Faszinierend, böse, menschlich Erfolgsautor Ferdinand von Schirach liest in Osnabrück

Von Thomas Wübker

Rechtsanwalt und Erfolgsautor: Ferdinand von Schirach kommt am Sonntag nach Osnabrück. Foto: dpaRechtsanwalt und Erfolgsautor: Ferdinand von Schirach kommt am Sonntag nach Osnabrück. Foto: dpa

Osnabrück. Die meisten Menschen betrachten die Juristerei als eine trockene Materie. Das ist sie in vielen Fällen auch. Der Rechtsanwalt Ferdinand von Schirach gibt in seinen Büchern Einblick in eine Welt von Menschen, die sonst verborgen bleibt. Am Sonntag, 28. September, liest er im Theater in Osnabrück. Dann stellt er sein neues Buch „Die Würde ist antastbar“ vor, in dem er auch über seinen Großvater schreibt, den ehemaligen Reichsjugendführer und Gauleiter von Wien, Baldur von Schirach.

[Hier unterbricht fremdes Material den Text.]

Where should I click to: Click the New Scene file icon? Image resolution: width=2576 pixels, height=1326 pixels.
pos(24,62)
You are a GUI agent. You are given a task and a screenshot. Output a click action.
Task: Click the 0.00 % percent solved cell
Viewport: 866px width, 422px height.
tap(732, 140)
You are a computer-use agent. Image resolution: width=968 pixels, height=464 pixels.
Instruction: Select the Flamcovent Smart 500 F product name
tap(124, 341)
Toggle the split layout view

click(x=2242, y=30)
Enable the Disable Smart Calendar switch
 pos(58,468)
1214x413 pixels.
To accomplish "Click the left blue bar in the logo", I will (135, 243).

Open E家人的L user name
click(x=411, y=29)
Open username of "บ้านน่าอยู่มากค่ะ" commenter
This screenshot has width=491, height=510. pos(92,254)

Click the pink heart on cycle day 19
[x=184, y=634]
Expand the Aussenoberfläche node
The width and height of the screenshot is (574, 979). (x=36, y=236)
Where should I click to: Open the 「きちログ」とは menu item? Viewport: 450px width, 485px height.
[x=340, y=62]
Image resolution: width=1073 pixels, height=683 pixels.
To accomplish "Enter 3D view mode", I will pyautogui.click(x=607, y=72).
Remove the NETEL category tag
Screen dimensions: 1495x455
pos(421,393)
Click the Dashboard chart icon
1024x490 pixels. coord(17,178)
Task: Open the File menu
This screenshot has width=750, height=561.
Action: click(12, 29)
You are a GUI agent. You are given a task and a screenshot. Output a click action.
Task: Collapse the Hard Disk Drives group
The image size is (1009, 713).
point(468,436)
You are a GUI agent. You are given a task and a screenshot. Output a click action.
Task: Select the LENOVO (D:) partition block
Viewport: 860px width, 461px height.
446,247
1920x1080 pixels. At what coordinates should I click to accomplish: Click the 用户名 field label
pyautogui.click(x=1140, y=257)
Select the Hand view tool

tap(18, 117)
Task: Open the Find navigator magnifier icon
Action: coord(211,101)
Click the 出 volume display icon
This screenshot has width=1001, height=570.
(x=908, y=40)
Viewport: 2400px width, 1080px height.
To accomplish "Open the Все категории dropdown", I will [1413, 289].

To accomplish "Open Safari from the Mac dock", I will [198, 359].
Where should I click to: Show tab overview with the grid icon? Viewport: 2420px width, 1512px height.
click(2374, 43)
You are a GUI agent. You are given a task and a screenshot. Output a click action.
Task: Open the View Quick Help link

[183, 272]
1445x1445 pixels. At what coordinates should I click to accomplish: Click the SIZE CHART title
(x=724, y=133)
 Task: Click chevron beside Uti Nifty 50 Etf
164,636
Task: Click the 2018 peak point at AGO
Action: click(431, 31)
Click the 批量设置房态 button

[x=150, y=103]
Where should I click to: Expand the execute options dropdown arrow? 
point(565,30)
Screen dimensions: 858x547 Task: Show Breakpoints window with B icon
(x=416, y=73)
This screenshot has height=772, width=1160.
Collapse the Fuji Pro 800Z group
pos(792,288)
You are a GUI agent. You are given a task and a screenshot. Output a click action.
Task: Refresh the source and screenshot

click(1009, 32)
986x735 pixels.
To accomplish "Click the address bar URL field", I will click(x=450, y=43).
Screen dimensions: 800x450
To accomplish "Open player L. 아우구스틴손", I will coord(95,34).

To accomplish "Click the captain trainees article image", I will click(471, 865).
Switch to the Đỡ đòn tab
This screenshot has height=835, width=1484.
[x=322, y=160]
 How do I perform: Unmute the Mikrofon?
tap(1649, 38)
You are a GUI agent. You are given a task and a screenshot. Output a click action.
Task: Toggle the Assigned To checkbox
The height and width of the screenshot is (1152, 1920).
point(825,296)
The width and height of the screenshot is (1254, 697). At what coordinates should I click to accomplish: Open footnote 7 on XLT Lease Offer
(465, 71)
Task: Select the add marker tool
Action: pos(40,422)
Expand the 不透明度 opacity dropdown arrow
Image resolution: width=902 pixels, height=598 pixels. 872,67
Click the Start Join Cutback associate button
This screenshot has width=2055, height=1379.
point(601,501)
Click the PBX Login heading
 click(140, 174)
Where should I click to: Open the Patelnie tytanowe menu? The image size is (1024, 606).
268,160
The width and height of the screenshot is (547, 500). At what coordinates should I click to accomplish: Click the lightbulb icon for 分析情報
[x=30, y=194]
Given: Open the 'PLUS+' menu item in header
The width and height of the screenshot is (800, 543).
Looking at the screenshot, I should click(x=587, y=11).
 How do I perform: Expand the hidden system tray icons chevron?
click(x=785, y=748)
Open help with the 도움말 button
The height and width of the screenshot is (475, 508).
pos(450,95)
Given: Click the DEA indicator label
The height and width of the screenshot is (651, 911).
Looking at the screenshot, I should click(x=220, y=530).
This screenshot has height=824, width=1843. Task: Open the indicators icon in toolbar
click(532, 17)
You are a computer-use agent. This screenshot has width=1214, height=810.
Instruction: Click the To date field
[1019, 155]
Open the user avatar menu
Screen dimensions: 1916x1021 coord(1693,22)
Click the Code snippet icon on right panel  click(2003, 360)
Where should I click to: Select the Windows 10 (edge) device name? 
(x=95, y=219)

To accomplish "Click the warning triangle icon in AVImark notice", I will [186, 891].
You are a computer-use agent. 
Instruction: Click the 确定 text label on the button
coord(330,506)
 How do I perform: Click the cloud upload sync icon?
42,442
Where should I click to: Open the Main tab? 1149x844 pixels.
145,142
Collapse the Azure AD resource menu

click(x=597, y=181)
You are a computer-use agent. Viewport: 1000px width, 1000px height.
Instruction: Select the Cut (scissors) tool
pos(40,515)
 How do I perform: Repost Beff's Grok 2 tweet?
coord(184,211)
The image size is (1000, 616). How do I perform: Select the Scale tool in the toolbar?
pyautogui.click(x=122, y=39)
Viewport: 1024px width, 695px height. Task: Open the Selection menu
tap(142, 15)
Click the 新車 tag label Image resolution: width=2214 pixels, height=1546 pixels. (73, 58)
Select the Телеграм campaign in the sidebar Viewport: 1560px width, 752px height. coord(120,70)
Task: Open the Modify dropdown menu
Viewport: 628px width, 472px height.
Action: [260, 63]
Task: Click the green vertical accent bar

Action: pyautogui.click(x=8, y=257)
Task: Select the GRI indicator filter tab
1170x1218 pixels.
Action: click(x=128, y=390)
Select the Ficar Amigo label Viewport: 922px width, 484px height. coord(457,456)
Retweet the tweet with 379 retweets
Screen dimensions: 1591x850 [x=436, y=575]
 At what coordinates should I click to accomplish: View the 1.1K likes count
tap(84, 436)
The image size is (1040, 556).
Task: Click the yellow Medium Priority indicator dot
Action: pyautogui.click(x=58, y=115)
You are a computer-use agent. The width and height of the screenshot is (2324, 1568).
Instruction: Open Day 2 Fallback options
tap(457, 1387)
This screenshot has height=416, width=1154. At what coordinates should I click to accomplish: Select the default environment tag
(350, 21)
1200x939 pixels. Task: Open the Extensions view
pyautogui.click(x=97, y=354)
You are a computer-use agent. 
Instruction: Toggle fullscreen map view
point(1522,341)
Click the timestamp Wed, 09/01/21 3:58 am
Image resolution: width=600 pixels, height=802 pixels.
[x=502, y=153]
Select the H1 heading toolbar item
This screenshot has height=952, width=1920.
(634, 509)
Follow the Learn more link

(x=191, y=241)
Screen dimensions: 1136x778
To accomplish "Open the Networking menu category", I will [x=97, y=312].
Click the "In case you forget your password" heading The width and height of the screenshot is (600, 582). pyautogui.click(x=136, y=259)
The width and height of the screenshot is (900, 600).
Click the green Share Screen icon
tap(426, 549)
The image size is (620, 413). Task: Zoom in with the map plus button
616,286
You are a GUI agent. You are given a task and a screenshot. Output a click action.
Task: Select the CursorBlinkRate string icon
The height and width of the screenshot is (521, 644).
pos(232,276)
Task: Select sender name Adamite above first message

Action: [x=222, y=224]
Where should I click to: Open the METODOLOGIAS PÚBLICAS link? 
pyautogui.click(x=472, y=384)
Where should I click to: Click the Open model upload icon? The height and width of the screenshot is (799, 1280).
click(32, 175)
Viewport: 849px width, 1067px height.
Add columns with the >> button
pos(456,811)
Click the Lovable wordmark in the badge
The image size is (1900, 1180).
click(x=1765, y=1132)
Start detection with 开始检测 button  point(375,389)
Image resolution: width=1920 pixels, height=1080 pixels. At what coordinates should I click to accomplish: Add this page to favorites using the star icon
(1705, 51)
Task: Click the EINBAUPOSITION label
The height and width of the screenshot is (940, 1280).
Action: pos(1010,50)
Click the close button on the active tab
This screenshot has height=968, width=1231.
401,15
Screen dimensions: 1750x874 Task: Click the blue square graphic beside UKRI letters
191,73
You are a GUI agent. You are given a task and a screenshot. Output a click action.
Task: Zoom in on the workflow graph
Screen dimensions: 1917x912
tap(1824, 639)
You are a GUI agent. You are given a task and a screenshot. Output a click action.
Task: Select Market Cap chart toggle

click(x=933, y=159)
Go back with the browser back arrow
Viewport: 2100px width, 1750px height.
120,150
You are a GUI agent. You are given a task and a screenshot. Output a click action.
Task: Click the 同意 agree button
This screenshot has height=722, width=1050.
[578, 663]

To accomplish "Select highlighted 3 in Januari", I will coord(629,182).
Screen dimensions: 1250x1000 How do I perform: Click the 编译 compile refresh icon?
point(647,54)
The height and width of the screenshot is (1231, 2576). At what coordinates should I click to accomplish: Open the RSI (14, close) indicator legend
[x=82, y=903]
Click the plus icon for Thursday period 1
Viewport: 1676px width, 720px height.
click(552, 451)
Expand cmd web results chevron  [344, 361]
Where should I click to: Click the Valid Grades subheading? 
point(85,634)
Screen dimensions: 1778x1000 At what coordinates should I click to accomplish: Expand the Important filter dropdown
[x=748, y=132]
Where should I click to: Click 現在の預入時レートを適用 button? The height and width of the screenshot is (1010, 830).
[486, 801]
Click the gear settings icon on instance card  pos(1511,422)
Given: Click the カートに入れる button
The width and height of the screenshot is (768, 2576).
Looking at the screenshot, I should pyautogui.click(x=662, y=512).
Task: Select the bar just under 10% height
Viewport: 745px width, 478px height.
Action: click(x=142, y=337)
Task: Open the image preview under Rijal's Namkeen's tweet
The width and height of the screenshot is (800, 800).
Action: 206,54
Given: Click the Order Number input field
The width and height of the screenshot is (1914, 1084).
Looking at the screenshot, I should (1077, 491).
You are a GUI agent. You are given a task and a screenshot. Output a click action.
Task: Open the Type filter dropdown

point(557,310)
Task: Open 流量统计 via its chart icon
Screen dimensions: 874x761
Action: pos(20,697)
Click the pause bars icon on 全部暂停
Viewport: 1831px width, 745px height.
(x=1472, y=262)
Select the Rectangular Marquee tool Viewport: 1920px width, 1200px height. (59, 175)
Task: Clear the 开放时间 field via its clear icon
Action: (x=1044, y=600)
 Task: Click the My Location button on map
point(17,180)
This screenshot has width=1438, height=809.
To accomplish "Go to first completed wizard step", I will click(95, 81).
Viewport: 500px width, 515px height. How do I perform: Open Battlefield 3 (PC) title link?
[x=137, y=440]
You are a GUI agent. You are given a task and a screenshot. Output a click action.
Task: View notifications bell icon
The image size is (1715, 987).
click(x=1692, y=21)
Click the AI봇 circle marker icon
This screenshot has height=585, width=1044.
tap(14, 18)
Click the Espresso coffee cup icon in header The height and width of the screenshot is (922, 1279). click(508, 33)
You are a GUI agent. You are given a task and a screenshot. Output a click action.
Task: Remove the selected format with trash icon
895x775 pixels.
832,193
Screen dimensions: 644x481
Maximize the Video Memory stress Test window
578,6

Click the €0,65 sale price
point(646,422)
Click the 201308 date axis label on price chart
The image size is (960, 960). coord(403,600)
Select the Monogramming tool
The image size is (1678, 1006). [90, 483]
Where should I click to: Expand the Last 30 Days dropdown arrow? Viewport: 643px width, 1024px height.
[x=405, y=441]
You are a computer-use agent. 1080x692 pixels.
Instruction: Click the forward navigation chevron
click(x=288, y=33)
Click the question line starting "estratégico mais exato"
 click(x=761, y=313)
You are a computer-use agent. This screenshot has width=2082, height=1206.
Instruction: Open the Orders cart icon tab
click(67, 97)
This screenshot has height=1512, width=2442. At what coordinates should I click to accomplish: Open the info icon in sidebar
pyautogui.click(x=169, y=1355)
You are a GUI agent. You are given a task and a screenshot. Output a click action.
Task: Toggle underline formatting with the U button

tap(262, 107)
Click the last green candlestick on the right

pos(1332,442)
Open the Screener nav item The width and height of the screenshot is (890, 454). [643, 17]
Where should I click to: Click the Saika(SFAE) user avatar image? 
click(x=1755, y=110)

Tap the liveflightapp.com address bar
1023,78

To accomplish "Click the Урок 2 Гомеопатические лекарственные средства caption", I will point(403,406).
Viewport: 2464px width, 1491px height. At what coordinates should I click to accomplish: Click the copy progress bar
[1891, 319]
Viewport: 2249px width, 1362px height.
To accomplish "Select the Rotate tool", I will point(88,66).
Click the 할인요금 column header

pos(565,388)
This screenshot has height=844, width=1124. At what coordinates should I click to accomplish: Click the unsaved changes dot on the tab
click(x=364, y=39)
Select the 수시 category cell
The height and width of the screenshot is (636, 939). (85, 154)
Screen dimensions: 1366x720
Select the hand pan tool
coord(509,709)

Die Welt, in die Ferdinand von Schirach seine Leser führt, ist eine Welt voller Verbrechen, Gewalt und Schuld, die die Protagonisten auf sich laden. Es ist eine Welt, die Otto Normalverbraucher von Gangsterfilmen oder Krimis zu kennen glaubt, aber sie ist real. Und genau dies macht den Reiz von Ferdinand von Schirachs Geschichten aus, die auf Fällen aus seiner Kanzlei in Berlin fußen sollen. Wer jetzt an den Spruch denkt, dass die besten Geschichten das Leben schreibt, der sollte bedenken, dass es hier um Abgründe geht, die sich den Protagonisten aufgetan haben. Das, wovon der Autor berichtet, ist schwerer Stoff, faszinierend, böse, menschlich.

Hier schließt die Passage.